** TO DO **
1. Which Aphonopelma species does corny girl name as looking similar in the tarantula forum thread?
2. How often does corny girl feed her adult Aphonopelma, according to the tarantula forum thread?
3. Resume the tarantula forum thread with a further post after its last one.

# Aphonopelma sp new river or Aphonopelma chalcodes



## jb1962 (Sep 21, 2009)

Hi.

I'm wondering if there is a lot of difference between these two..
Aphonopelma sp new river or Aphonopelma chalcodes.
Does anyone keep both or had both to tell what they think of both of them.
Have you found they are more skittish or shown any signs of being defensive ?
What one did you like best out the two?
Did they fast or were they good feeder's?
Were there any problem's with them trying to get out once tank was open?
Any other details would be helpful as I'm toying on which one to buy.


----------



## corny girl (Aug 30, 2009)

jb1962 said:


> Hi.
> 
> I'm wondering if there is a lot of difference between these two..
> Aphonopelma sp new river or Aphonopelma chalcodes.
> ...


I keep quite a few species of Aphonopelma & find that there are a few that look similar (chalcodes, new river, paysoni, schmidti). I've found most Aphono's are docile, there are some that aren't (i wouldn't trust the behei as they are quite defensive). I haven't had any fast on me, i do feed the adults every 4-5 weeks so maybe that's why. I find the chalcodes & new rivers are the worse for trying to get out when the tub is opened.

I would buy either, they are both nice Aphonopelma's :2thumb:


----------



## jb1962 (Sep 21, 2009)

corny girl said:


> I keep quite a few species of Aphonopelma & find that there are a few that look similar (chalcodes, new river, paysoni, schmidti). I've found most Aphono's are docile, there are some that aren't (i wouldn't trust the behei as they are quite defensive). I haven't had any fast on me, i do feed the adults every 4-5 weeks so maybe that's why. I find the chalcodes & new rivers are the worse for trying to get out when the tub is opened.
> 
> I would buy either, they are both nice Aphonopelma's :2thumb:


Thank you very much for that info, I'm very grateful  new river it is then as they look a little more fluffy lol.


----------



## Tarantulaguy01 (Mar 31, 2012)

there both lovely t.s what ever you choose you will not be disappointed


----------



## AilsaM (May 18, 2011)

I have a New River Rust Rump, she was my first spider, have had her over a year and still waiting for her to moult :devil:


----------



## Tarantulaguy01 (Mar 31, 2012)

AilsaM said:


> I have a New River Rust Rump, she was my first spider, have had her over a year and still waiting for her to moult :devil:


lol they are slow growers:Na_Na_Na_Na:


----------



## AilsaM (May 18, 2011)

Tarantulaguy01 said:


> lol they are slow growers:Na_Na_Na_Na:


Oh I know but so are G pulchra, she was my 2nd T, got her last March and she moulted a month or so ago :Na_Na_Na_Na:


----------



## selina20 (May 28, 2008)

jb1962 said:


> Hi.
> 
> I'm wondering if there is a lot of difference between these two..
> Aphonopelma sp new river or Aphonopelma chalcodes.
> ...


The trick is to not overfeed. Most of them are wild caught so tend to fast when overfed.

They can be skittish but that is down to the individual and they do tend to flick hairs when startled.

I personally like the New Rivers because they were the 1st Aphonopelma i ever saw and i think one of the most striking.

** DATASET **
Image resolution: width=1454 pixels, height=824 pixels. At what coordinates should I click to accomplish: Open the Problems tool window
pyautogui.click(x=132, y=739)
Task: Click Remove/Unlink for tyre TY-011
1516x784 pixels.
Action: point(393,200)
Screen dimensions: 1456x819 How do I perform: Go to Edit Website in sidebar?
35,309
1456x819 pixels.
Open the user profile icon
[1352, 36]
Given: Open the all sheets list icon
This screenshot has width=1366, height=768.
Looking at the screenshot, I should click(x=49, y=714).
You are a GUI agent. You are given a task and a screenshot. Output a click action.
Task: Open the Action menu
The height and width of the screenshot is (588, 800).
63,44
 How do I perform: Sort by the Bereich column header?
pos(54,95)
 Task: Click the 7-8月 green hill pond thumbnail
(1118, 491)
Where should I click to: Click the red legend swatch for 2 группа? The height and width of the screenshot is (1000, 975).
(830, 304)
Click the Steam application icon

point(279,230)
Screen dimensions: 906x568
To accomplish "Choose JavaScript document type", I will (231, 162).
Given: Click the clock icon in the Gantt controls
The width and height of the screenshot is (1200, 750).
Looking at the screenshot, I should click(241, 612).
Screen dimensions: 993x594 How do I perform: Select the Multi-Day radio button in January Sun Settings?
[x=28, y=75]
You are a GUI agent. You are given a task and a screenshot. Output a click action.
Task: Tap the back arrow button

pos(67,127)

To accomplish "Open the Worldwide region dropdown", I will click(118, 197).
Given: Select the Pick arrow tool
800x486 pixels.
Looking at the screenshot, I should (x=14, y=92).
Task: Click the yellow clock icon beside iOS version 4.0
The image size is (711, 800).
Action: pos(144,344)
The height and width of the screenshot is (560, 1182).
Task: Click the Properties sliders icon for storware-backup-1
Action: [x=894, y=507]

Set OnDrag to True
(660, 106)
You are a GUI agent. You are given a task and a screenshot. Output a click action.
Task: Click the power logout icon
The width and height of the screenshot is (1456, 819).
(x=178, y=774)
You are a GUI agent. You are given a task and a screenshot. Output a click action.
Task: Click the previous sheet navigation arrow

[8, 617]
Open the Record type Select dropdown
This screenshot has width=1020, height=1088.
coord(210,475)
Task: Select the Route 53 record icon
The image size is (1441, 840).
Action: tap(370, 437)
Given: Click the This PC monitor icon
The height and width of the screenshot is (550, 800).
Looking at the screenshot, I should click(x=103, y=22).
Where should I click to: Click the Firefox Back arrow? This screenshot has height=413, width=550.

** RESULTS OF THE TASKS **
1. chalcodes, new river, paysoni, schmidti

2. Every 4-5 weeks.

3.
All spiders will try and get out if the tank is open


----------



## Tarantulaguy01 (Mar 31, 2012)

AilsaM said:


> Oh I know but so are G pulchra, she was my 2nd T, got her last March and she moulted a month or so ago :Na_Na_Na_Na:


:notworthy::2thumb:


----------



## jb1962 (Sep 21, 2009)

Tarantulaguy01 said:


> lol they are slow growers:Na_Na_Na_Na:


Your not kidding I've got a mount hopkins sling and it's moulted twice lol


----------



## jb1962 (Sep 21, 2009)

selina20 said:


> The trick is to not overfeed. Most of them are wild caught so tend to fast when overfed.
> 
> They can be skittish but that is down to the individual and they do tend to flick hairs when startled.
> 
> ...


I like the new river better in look's.
What I meant was do they come out as easy as E sp red lol.. They just move once they know that lid is off lol


----------



## jb1962 (Sep 21, 2009)

Tarantulaguy01 said:


> there both lovely t.s what ever you choose you will not be disappointed


I agree it was just finding out what they both are like from people that keep them.
Always good to get a head's up so I know what to expect


----------



## selina20 (May 28, 2008)

jb1962 said:


> I like the new river better in look's.
> What I meant was do they come out as easy as E sp red lol.. They just move once they know that lid is off lol


It always depends on the individual. Iv met some really calm ones and some really scatty ones


----------



## luke0227 (May 18, 2010)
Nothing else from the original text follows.